Bundespräsident Frank-Walter Steinmeier hat am Samstag in Berlin anlässlich des 77.
Jahrestages der Verkündung des Grundgesetzes die Bürgerinnen und Bürger zu stärkerer politischer Teilhabe aufgerufen.
Bei einem Festakt im Schloss Bellevue verwies das Staatsoberhaupt auf den 23.
Mai 1949 als Gründungsdatum der bundesdeutschen Verfassungsordnung und mahnte, Demokratie lebe von der aktiven Mitwirkung jedes Einzelnen.
Parallel forderten mehrere Bildungs- und Sozialverbände eine verbindliche Verankerung der Demokratiebildung in den Lehrplänen aller 16 Bundesländer.
Appell aus Schloss Bellevue
Steinmeier knüpfte in seiner Ansprache an die Präambel des Grundgesetzes an und betonte, die freiheitlich-demokratische Grundordnung sei kein Selbstläufer.
Vor geladenen Gästen aus Bundestag, Bundesrat und Bundesverfassungsgericht warnte der Bundespräsident vor einer schleichenden Erosion des öffentlichen Diskurses durch Polarisierung und Desinformation in sozialen Netzwerken.
Er rief insbesondere jüngere Wählergruppen auf, sich nicht nur an Wahltagen, sondern auch in Parteien, Vereinen, Initiativen und kommunalen Gremien einzubringen.
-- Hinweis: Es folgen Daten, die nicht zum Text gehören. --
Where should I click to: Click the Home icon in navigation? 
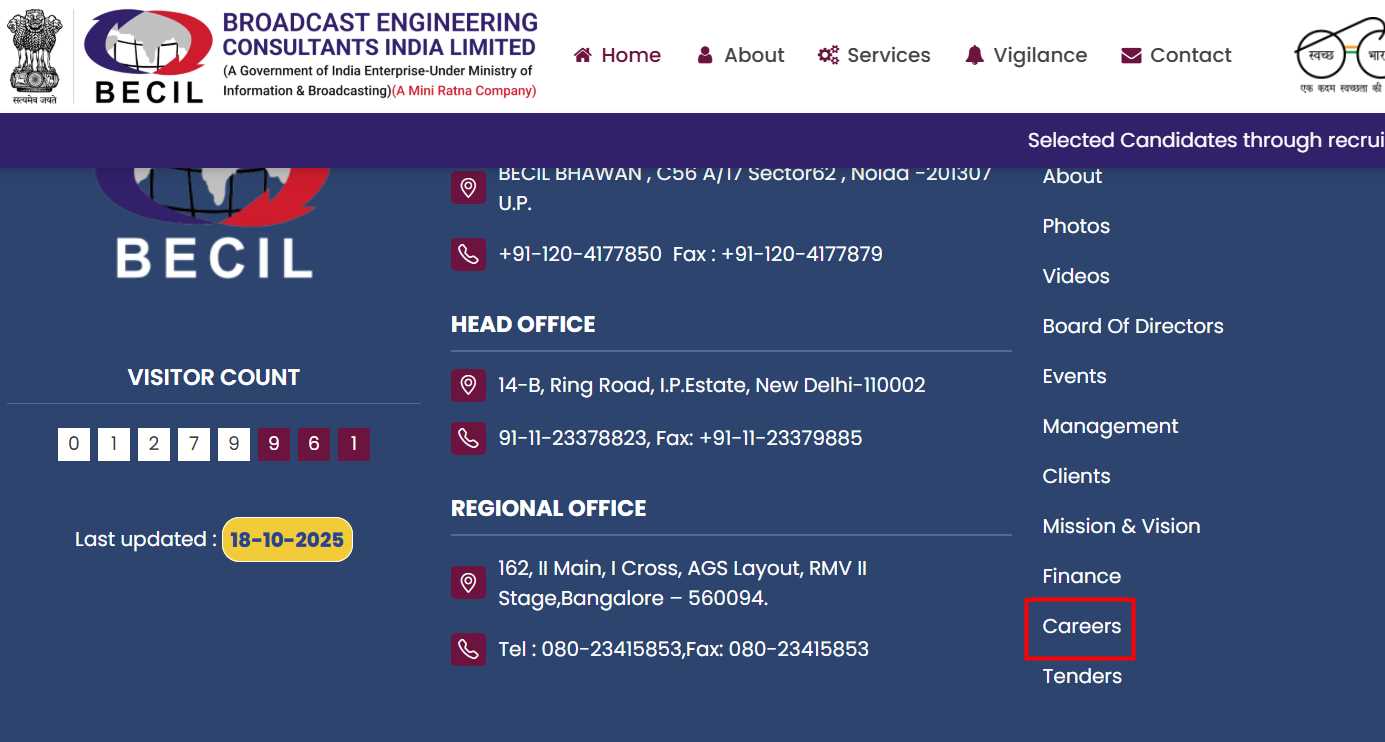tap(583, 55)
Der Tag des Grundgesetzes ist in Deutschland kein gesetzlicher Feiertag, wird aber traditionell mit Festakten, Tagen der offenen Tür der Verfassungsorgane und Bürgerfesten begangen.
Verbände fordern Demokratiebildung als Pflichtfach
Begleitet wurde der Festakt von einem gemeinsamen Appell mehrerer zivilgesellschaftlicher Akteure.
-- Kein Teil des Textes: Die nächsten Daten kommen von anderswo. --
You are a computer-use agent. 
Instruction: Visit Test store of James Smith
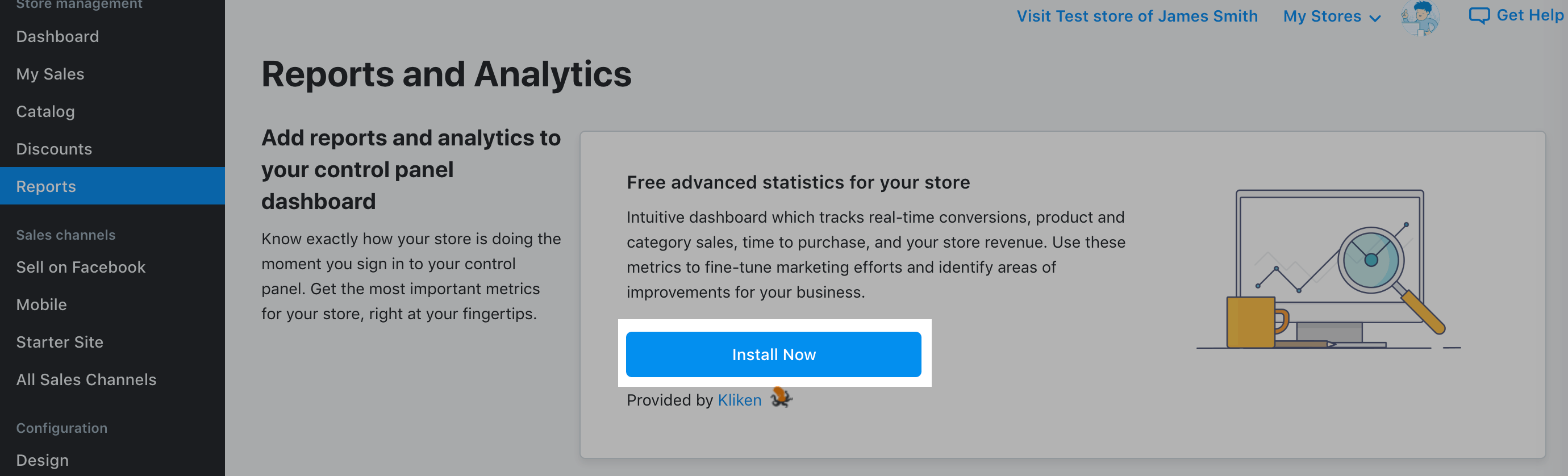[x=1136, y=16]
Der Sozialverband VdK sowie der Paritätische Gesamtverband sprachen sich für eine bundesweit verbindliche Verankerung politischer Bildung in allen Schulformen ab der Sekundarstufe I aus.
Bislang regeln die Länder den Umfang des Fachs in eigener Zuständigkeit; je nach Bundesland reicht das Pensum von einer Wochenstunde bis zu eigenständigen Fächern wie Politik-Wirtschaft oder Sozialkunde.
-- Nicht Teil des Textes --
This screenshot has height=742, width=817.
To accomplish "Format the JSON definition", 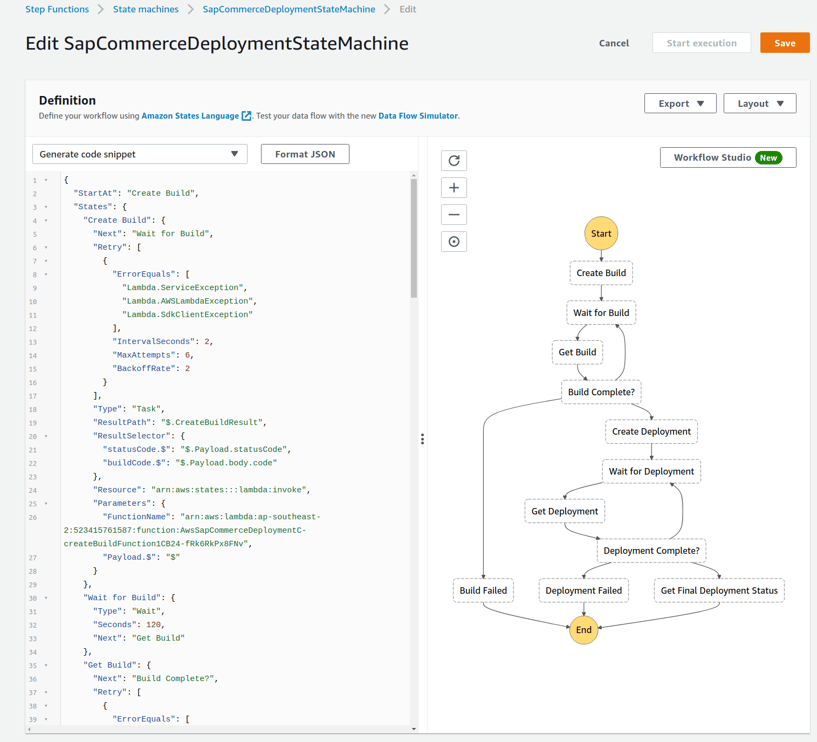I will (x=303, y=153).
Die Verbände verweisen auf Befunde der Kultusministerkonferenz (KMK), wonach die Stundenzahl für politische Bildung in einzelnen Ländern in den vergangenen Jahren rückläufig war.
Eine Sprecherin des Paritätischen forderte einen verbindlichen Rahmenlehrplan, der Verfassungsgeschichte, Grundrechte und kommunalpolitische Praxis abdeckt.
Unterstützung kommt aus den Lehrerverbänden.
Branchenbeobachter weisen darauf hin, dass sich die Nachfrage nach außerschulischen Angeboten der Bundeszentrale für politische Bildung (bpb) seit 2023 spürbar erhöht hat.
Auch die im April vorgestellte aktuelle Shell-Jugendstudie hatte ein gesteigertes politisches Interesse bei 12- bis 25-Jährigen ausgewiesen, zugleich aber Defizite im Wissen über die Funktionsweise parlamentarischer Verfahren benannt.
Bundestag öffnet seine Türen
Im politischen Berlin nutzten am Wochenende mehrere Verfassungsorgane den Jahrestag für Bürgerformate.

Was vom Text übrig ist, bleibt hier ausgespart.